■ **Source document**:
Farrell was shocked. “There had been a very brutal attack, and here the police were just sitting fraternising with the attackers.”
The attacks continued as the marchers made their way into Derry city through the predominantly Protestant Waterside – at Irish Street, and at Spencer Road.
A then 13-year-old schoolboy, Paul O’Connor, remembers walking out with two friends, still dressed in his St Columb’s College uniform, to meet the marchers.
‘People were bleeding’
“A lot of people were bleeding, a lot of people were injured, and they’d clearly just gone through something pretty awful. My vivid memory is of us all bolting down that road, everybody shouting, ‘Run, run’.”
O’Connor was unhurt; Farrell was hit “by a big chunk of stone” and knocked unconscious: “I remember one of the nurses saying to me, ‘You people deserve this, bringing trouble into our town’.”

■ **Work request 1**:
According to the account of the march into Derry, what was Paul O'Connor wearing when he went out to meet the marchers?
■ **Work request 2**:
Resume the account of the march into Derry, starting after the nurse's remark to Farrell.

(Data excerpts)
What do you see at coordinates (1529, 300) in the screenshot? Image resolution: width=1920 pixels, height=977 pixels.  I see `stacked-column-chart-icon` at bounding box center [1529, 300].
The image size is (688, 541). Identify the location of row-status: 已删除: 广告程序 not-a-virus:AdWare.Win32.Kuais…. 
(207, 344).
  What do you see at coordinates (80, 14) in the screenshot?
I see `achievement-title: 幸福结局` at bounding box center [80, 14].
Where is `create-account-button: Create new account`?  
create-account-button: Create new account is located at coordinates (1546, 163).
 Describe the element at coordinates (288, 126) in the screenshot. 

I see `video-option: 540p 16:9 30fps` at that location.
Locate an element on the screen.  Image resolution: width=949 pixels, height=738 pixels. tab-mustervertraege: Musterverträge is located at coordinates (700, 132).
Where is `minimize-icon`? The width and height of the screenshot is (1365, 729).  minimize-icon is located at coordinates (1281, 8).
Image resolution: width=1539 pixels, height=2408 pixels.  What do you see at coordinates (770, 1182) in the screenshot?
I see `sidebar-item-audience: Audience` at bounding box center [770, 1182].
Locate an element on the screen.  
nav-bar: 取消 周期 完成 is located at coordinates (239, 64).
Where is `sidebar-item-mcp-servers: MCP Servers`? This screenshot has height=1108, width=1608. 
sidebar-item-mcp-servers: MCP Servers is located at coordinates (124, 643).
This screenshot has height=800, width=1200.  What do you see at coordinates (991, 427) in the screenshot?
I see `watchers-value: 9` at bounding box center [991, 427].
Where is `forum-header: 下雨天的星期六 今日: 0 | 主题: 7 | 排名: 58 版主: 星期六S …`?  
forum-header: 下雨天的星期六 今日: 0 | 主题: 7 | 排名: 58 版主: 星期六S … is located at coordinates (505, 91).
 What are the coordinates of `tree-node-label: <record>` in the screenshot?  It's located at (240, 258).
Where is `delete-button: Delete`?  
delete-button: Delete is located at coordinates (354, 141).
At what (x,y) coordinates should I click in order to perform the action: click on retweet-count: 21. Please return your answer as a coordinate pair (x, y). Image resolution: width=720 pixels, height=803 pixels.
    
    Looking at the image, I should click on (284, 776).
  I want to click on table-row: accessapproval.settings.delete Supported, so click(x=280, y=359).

■ **Task result 1**:
His St Columb's College uniform.

■ **Task result 2**:
However, several thousand people had gathered in Guildhall Square to welcome the remaining marchers. “It was a big moral victory,” says O’Connor. “It was very emotional.”
Bernadette Devlin (now McAliskey) says that, when speaking from the stage, she used the phrase, ‘We have marched from the capital city of Northern Ireland to the capital city of its injustice.’ The Derry people loved that,” she adds.
That night the RUC ran amok in the Catholic Bogside, smashing windows, shouting sectarian abuse and beating anyone who tried to oppose them.
Burntollet was a turning point, says O’Connor: “Not because the march had been attacked, because in some ways that was to be expected, but because the forces of law and order colluded entirely in that attack from beginning to end, and there were no consequences, no accountability.”
“This was the moment the British should have said, bring in one man-one vote,” says Farrell. “If [Terence] O’Neill [the prime minister of Northern Ireland] couldn’t get his Cabinet to agree, that was the point at which they should have said either you do it, or we take over and we do it.”
Serious rioting
One man-one vote came four months later, but it was too late. By then, Derry had erupted in serious rioting, and father-of-10 Samuel Devenney had died after he was badly beaten by the RUC.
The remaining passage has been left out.